0

I have two tables, targets and rulesets. The rulesets table contains a column target_ids that is a CSV of primary key IDs into targets, and I want a SELECT to return any elements in the CSV field for a particular row have lost referential integrity to the targets table.

Is there any way to accomplish this without needing to create a temporary table?

I'm aware of some solutions to this issue that will extract the CSV values into a temporary table, such as this answer: https://stackoverflow.com/a/17043084/342692, but I'm trying to avoid a temporary table due to permission restrictions. I'm also aware of FIND_IN_SET being useful to compare a given value to a CSV list, but it doesn't seem to help in this case.

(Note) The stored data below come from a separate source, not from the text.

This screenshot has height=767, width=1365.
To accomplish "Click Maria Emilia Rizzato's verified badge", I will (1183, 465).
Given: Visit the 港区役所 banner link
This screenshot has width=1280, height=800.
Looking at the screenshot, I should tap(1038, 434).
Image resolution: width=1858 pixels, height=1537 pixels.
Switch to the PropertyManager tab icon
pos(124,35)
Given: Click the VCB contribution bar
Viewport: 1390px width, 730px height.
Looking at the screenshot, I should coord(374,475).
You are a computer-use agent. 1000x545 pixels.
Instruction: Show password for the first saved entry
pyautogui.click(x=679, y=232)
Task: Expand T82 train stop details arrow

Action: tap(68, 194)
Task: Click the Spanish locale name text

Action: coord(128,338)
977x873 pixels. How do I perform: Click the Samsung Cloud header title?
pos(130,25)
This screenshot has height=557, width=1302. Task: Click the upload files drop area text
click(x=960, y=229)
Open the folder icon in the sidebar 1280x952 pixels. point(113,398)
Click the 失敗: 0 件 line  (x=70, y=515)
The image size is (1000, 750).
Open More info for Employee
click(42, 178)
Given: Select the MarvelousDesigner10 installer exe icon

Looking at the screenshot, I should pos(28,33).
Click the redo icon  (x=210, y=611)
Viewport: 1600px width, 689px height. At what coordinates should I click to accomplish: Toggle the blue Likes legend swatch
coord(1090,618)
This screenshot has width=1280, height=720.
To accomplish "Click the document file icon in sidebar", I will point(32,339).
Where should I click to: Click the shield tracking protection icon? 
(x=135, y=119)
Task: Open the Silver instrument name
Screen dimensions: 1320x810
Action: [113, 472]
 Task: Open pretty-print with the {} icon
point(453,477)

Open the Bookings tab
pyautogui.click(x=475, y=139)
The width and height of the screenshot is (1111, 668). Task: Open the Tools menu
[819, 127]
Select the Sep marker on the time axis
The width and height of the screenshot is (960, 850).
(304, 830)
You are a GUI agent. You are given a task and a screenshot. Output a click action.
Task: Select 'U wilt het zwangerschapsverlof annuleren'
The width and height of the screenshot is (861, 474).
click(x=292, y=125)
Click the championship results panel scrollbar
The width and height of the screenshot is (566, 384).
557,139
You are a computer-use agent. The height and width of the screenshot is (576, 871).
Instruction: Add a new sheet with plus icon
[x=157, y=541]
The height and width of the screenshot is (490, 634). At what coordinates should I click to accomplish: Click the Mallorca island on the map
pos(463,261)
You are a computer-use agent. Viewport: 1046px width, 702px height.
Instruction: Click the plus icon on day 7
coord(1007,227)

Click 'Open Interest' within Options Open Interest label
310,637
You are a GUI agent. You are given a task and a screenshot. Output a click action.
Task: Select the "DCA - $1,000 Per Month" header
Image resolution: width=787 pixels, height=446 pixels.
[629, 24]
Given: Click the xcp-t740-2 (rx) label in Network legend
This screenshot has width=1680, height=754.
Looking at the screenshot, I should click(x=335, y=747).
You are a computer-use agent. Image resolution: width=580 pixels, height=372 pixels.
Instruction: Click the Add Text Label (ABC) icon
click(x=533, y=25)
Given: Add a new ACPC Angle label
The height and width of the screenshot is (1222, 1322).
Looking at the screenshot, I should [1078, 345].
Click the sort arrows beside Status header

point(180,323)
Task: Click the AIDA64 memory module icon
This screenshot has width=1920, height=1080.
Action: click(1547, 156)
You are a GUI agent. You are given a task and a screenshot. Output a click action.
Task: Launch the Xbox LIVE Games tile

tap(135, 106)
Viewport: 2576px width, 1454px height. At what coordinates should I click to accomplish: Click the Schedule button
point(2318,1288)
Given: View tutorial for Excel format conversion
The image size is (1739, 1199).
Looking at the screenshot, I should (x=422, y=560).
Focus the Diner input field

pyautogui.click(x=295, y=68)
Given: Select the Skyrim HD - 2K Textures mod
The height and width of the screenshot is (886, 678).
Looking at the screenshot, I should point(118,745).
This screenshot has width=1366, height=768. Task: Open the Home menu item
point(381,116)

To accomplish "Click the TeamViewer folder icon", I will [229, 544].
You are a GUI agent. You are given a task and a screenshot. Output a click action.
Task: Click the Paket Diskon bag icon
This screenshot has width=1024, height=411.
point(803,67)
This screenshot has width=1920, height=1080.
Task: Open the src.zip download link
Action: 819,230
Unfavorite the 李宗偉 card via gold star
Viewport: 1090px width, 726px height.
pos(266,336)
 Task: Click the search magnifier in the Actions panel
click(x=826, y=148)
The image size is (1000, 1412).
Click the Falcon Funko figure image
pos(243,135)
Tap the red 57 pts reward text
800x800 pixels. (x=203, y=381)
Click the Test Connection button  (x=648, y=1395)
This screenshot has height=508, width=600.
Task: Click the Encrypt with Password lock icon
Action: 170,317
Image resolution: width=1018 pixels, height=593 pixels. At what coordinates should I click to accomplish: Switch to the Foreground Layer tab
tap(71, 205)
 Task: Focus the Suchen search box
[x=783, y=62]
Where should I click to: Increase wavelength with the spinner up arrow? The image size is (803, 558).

Here's an example of the schema and the goal, and a link to DB fiddle with the same content:

CREATE TABLE IF NOT EXISTS `targets` (
  `id` int(6) unsigned,
  PRIMARY KEY (`id`)
) DEFAULT CHARSET=utf8;

CREATE TABLE IF NOT EXISTS `rulesets` (
  `id` int(6) unsigned,
  `target_ids` text,
  PRIMARY KEY (`id`)
) DEFAULT CHARSET=utf8;

INSERT INTO `targets` VALUES
  (1),
  (2),
  (3);

INSERT INTO `rulesets` VALUES
  (1, '2,3,4');
-- what targets exist in `targets` table but not in the CSV ruleset?
-- returns [1]
select t.id from targets t where find_in_set(t.id, (select target_ids from rulesets where id=1)) = 0;

-- what targets exist in both the `targets` table and the CSV ruleset?
-- returns [2,3]
select t.id from targets t where find_in_set(t.id, (select target_ids from rulesets where id=1)) > 0;

-- what targets do not exist in `targets` table but are in the CSV ruleset?
-- returns [4]
-- ??? 
danske
  • 637
  • 1
  • 6
  • 11
  • To my mind, it's simple: normalise your schema, or use something other than an RDBMS for this – Strawberry Mar 31 '21 at 00:31
  • Thanks @Strawberry - I agree that this problem could be effectively circumvented by changing the requirements, and that this could arguably lead to a better solution. For the sake of both curiosity and the unfortunate reality that we engineers must sometimes work with sub-optimal existing software decisions, I am still curious if the problem can be solved as I've stated it. – danske Apr 02 '21 at 00:09
  • The fiddle indicates 5.7. Is that actually the version you're using? – Strawberry Apr 02 '21 at 07:08
  • Yep, using 5.7. – danske Apr 02 '21 at 17:35

1 Answers1

1

Here's one idea, using a simple utility table (ints) of integers (i) from 0-9...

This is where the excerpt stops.